───── Passage for review
26 Jan 2010
Coming from the head of the continent’s biggest bourse, his comments in themselves reflect another change. Gone are the days when it was Nelson Mandela’s post-apartheid South Africa that hogged the African limelight.
Today, interest is broad.
Angola is pushing Nigeria hard for the crown of Africa’s biggest oil producer. Ghana is due to start pumping crude this year, while Uganda is aiming for production of 150,000 barrels a day by 2015, following the discovery of oil near Lake Albert.
As Africa’s top copper producer, Zambia also looks well placed: “The dollars come from the copper the miners produce,” reflects the miner, Chirwa. “We should enjoy some of it.”
Besides new technology, Chinese involvement and resurgent commodity prices, another difference in the Africa of today is improved macroeconomic management.
Major debt relief after the turn of the millennium helped many African countries spend on schools, roads and hospitals, while at the same time maintaining a tight grip on monetary policy with aggressive targeting of inflation. Double-digit inflation is rare.
“In the past, when African countries were reforming, it was usually at the behest of the IMF,” said Zambian central bank governor Caleb Fundanga. “These days, African countries are reforming because they know that reform is a good thing.”
──────────
#### Work order 1:
Could you rewrite the part of the passage on African economies that opens with the words containing "As Africa’s top" and closes with "inflation is rare.", putting "price growth" in place of "inflation"?
#### Work order 2:
Can you turn the paragraph of the passage on African economies that begins "Angola is pushing Nigeria hard" into a short list that keeps its main facts?
───── Material provided
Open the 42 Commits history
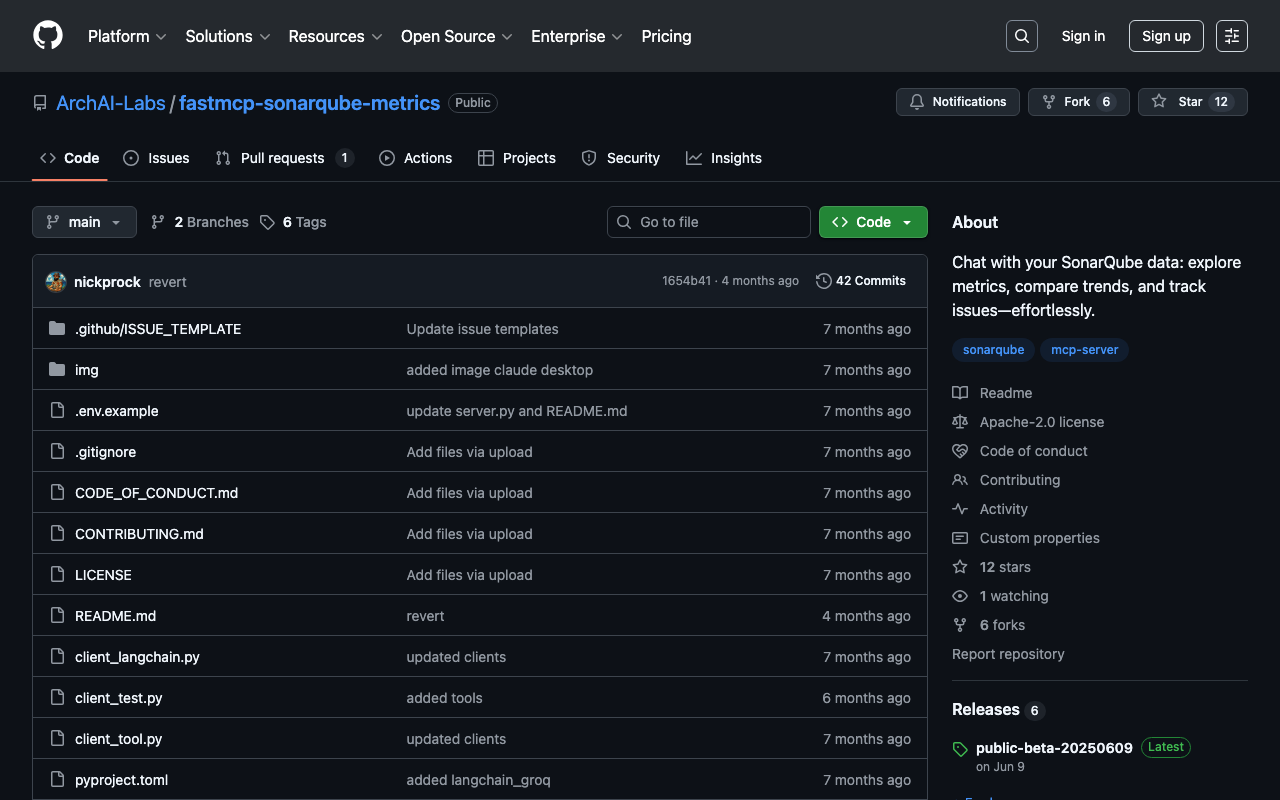Image resolution: width=1280 pixels, height=800 pixels. point(861,281)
──────────
#### Exercise response 1:
As Africa’s top copper producer, Zambia also looks well placed: “The dollars come from the copper the miners produce,” reflects the miner, Chirwa. “We should enjoy some of it.”
Besides new technology, Chinese involvement and resurgent commodity prices, another difference in the Africa of today is improved macroeconomic management.
Major debt relief after the turn of the millennium helped many African countries spend on schools, roads and hospitals, while at the same time maintaining a tight grip on monetary policy with aggressive targeting of price growth. Double-digit price growth is rare.

#### Exercise response 2:
- Angola is pushing Nigeria hard for the title of Africa's biggest oil producer.
- Ghana is due to start pumping crude this year.
- Uganda aims to produce 150,000 barrels a day by 2015 after oil was discovered near Lake Albert.